Screenshot grounding data:
--------------------

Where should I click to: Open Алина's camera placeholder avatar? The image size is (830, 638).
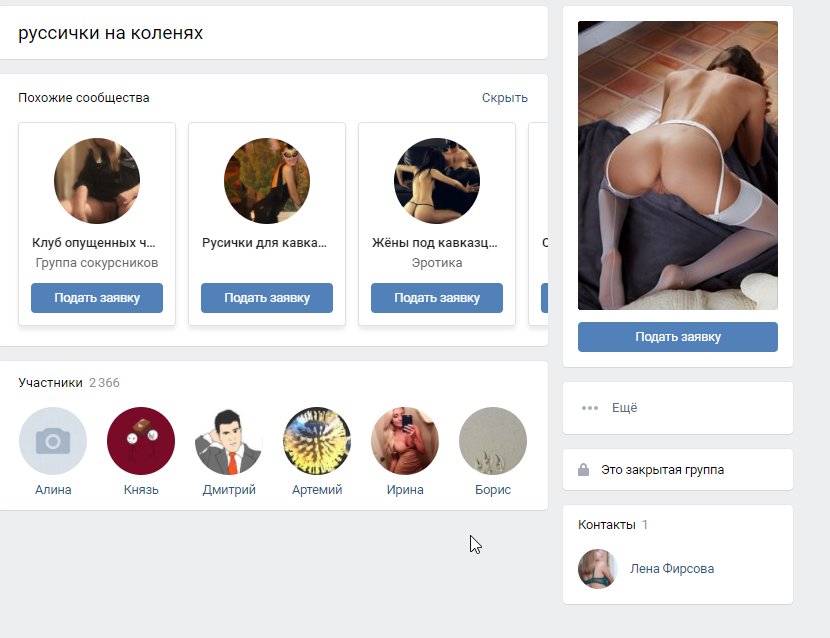[x=53, y=441]
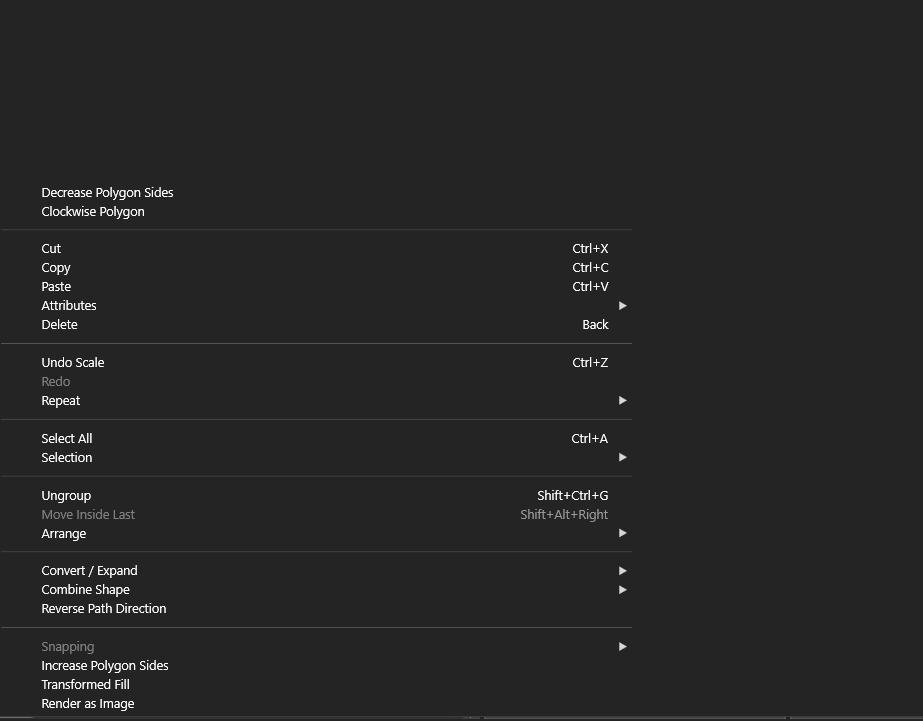Click the Snapping submenu arrow

622,647
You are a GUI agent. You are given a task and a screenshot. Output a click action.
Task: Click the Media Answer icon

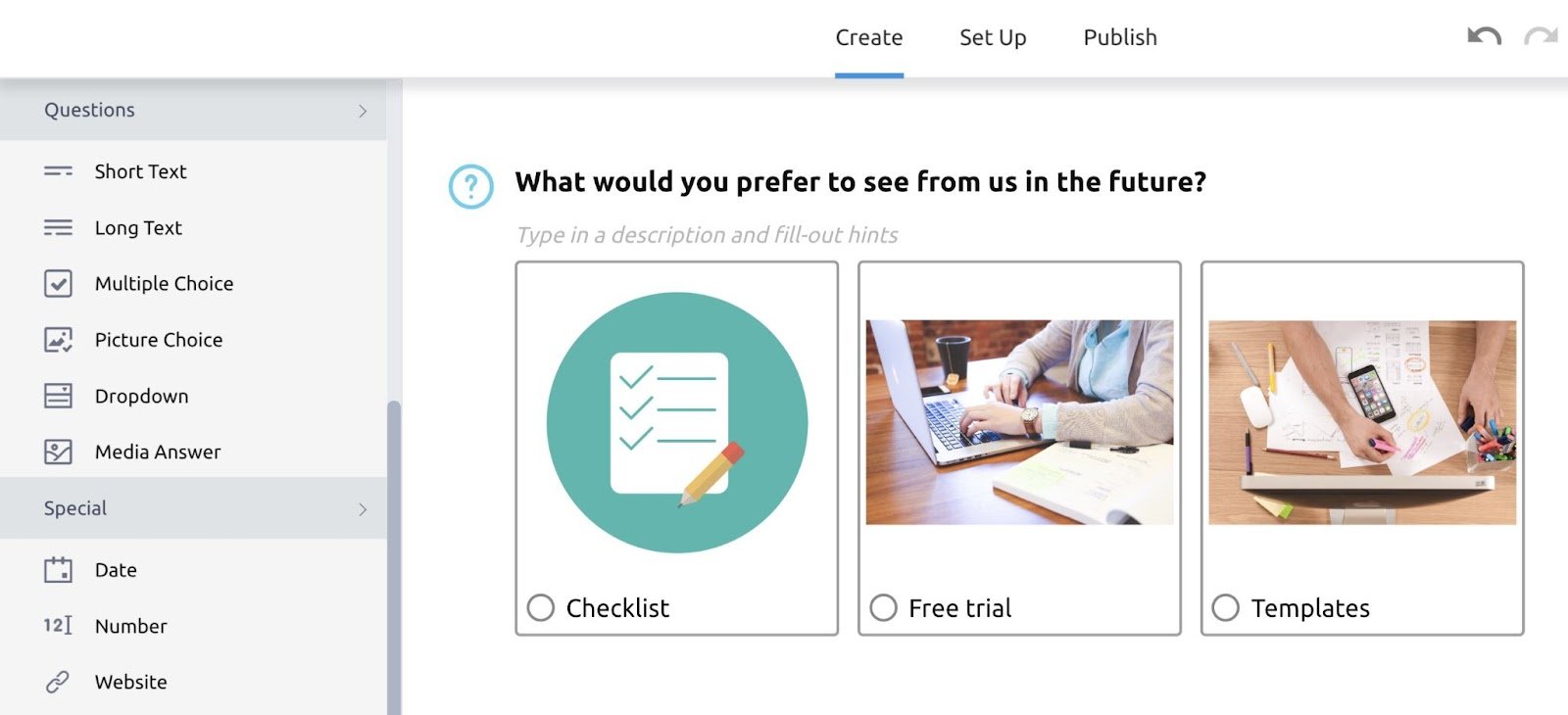pyautogui.click(x=58, y=452)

--------------------

Work task -
Copy exactly, and copy nothing else: the lines from the one containing "You are a GUI" through the end of the data, both ends included, with pictures left out.

Solution for this exercise -
You are a GUI agent. You are given a task and a screenshot. Output a click action.
Task: Click the Media Answer icon

pyautogui.click(x=58, y=452)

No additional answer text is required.